В молодости мне предлагали сдать экзамен на должность школьного чиновника и разделить удел тех, кто часами сыплет анекдотами из «Бесед и суждений». Я отказался. Придворные философы — птицы в клетке. Заложники чужого мнения, они не могут отступить от кем-то ре-чённого. Но знание известных трактатов — как кувшинка в пруду, которая прикрывает пустынную гладь и опрокидывает, стоит на неё опереться.
Разве люди нашей провинции говорят так же, как выводит кисточка столичных писцов?
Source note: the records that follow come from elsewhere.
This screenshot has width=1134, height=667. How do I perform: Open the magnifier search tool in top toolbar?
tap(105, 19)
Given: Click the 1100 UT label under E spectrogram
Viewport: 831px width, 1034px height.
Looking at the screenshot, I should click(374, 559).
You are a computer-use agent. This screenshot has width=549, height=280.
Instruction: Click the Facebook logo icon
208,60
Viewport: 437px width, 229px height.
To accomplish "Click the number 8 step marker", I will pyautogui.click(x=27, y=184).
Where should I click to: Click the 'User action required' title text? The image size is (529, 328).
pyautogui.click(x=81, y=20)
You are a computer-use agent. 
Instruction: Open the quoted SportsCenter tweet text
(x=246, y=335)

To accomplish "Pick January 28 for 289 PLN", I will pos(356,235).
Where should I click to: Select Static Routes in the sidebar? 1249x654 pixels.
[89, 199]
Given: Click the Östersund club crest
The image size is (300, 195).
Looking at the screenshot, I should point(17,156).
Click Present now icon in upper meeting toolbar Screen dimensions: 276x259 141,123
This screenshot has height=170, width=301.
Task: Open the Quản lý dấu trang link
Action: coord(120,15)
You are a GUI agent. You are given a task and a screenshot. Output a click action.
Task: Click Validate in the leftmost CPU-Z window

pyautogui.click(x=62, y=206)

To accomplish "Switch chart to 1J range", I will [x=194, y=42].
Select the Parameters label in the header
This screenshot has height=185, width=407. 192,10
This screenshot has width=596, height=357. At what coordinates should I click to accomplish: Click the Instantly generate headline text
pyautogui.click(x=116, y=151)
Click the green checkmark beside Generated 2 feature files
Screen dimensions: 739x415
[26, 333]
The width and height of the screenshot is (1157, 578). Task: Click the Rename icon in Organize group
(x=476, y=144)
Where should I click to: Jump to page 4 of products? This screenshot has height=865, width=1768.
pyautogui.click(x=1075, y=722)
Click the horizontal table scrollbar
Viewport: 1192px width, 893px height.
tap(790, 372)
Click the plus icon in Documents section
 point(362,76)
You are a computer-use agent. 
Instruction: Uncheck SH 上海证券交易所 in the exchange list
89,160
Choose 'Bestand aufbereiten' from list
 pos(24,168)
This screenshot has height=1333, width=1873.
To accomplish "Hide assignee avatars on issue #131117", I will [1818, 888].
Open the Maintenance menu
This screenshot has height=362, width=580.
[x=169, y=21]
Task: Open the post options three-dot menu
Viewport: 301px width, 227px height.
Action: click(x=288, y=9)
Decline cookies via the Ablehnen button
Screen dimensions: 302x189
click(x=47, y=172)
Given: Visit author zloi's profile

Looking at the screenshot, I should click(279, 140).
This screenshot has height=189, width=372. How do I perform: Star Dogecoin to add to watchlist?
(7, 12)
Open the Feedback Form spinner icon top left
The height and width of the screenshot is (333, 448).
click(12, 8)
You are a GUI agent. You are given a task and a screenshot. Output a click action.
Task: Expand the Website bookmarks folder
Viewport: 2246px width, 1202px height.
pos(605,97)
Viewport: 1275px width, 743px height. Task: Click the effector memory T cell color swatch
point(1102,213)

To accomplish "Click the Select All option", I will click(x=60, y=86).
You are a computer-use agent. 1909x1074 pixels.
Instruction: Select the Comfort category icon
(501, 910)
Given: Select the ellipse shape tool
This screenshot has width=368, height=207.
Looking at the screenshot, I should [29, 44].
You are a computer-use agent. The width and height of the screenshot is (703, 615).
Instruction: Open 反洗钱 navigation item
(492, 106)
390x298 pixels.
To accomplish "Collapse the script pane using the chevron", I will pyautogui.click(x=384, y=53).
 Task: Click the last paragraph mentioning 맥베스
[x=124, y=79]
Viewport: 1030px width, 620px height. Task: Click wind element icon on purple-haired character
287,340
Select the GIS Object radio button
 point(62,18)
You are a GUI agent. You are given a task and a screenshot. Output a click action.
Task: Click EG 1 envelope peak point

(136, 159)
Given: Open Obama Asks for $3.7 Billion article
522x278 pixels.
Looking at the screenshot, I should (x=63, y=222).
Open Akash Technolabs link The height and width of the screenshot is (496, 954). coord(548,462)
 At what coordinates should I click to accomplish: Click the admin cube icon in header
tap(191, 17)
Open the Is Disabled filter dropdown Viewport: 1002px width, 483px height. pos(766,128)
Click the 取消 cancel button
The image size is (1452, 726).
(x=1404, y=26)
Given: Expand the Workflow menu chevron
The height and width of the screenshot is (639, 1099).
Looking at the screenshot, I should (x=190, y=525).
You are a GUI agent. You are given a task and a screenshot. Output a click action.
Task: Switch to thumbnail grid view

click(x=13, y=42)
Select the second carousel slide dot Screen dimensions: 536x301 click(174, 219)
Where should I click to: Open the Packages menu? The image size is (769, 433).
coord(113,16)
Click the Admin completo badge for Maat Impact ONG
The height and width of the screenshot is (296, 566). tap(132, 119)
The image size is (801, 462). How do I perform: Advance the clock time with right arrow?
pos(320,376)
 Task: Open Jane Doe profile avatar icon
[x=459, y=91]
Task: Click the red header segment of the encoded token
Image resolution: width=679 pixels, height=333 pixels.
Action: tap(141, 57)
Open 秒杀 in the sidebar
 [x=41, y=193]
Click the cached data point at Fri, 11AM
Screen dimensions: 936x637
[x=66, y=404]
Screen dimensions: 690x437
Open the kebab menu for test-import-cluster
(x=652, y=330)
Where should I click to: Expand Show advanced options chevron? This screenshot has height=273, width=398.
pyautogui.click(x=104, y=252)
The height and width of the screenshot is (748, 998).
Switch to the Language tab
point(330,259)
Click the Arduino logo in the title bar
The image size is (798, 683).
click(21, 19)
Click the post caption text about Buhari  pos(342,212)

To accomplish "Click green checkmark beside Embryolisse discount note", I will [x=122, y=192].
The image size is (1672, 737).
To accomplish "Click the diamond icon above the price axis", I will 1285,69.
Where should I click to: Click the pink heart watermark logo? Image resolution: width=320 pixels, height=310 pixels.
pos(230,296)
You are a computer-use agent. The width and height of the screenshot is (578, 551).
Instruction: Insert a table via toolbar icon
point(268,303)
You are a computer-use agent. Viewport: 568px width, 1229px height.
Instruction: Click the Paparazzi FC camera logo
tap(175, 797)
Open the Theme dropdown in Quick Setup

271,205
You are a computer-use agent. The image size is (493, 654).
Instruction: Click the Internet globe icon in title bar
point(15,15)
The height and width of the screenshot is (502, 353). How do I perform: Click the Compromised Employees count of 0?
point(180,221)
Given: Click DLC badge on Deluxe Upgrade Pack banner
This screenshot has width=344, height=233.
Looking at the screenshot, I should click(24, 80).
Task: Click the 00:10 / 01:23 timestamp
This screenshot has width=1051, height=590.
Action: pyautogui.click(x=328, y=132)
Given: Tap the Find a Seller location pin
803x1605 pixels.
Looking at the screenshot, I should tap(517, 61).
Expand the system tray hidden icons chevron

Разговорная речь опровергает письменную.
«Эту мысль, — следует категоричная ремарка Шмальгаузена, — мы слышали из уст Сократа».
Оуян Сю говорит (пишу по памяти): «Пусть даже зазвучат в просторах между Небом и Землёй дивных девять песней, иль развернётся снова на равнине у Чжолу великое сражение, иль узрю напротив гору Великую, — всё это намного уступает радостям и наслаждениям отшельника». Красивые сравнения! Но это — ложь. Я, искавший нектар в скалах Чжуна и нашедший одиночество вместо бессмертия, предостерегаю от подобной участи. Моя свобода — свобода ветра на пепелище. Уж лучше калечить душу суетными мыслями, уж лучше изнурять себя парадным одеянием с печатью на шнуре. Хотя говорящий не знает. Ведь придворная жизнь была недоступна мне, как яшмовый заяц под коричневым деревом, который толчёт в ступке снадобье на оборотной стороне луны.
Сын человека из Цзоу приучил нас ощущать присутствие прошлого в настоящем как непреходящего в изменчивом. Но настоящее изменяет прошлое точно так же, как и будущее. Скромный проповедник из Цюйфу, он сам после смерти стал Конфуцием. Старания потомков возвеличивают предков. Однако что может знать о Небе один, чего недоступно другому? Что постиг Лао-цзы в сравнении с крестьянином, возделывающим поля и пьющим по праздникам рисовую водку?
Что толку без умолку твердить о гуманности? Даже глухому ясно, что слова прикрывают дурные намерения. Слишком поздно понял я и другую истину. Нет большего счастья, чем привычка, и нет большей радости, чем близкие. От чтения сутулится спина, от множества поклонов немеет тело, и болят зубы от болтовни о ритуале. Что дурного в том, чтобы верить в драконов, кроме бумажных? А в цветок лотоса, исцеляющий от смерти? Учёность избавляет от простодушия, однако не творит чуда.
«Реки разлились, вокруг — половодье, — повествует Шмальгаузен. — В тростниковой хижине пахнет дождём. Проводники отказались идти дальше, и я отпустил их. Четвёртые сутки никуда не выбираюсь. Питаюсь вяленой рыбой с бобами и предаюсь воспоминаниям. Как там сестра? В университете начался семестр. Верно, вдалбливает студентам шипящие суффиксы славянских языков или штудирует с ними платоновские диалоги. Ощущает ли она зыбкость выстроенных нами закономерностей? Наблюдает ли случайность в узоре сложившихся культур?»
Ничтожным лицемерам достаются богатство и власть, а благородным мужам — оправдания собственной нищеты. Где сыщется старик, возразивший этому, и юноша, с этим согласившийся?
«События в Германии, — перекликается отчаянием Шмальгаузен, — ещё раз убеждают в ужасающей нелепости мироустройства. Но как в неё поверить?»
Времена ходят по кругу. К Небесному Правителю ведёт множество дорог. Так вершину горы обвивает паутина тропинок. Оглядываясь, видишь развилки, повороты, спуски, видишь места ненужного отдыха и нерасчётливого бега. Путей много, но людей, идущих по ним, ещё больше. Судеб — как звёзд, и всё же их можно пересчитать. Обречённые, мы повторяем чужие жизни. Кто знает, чью повторяю я? И кто повторит мою?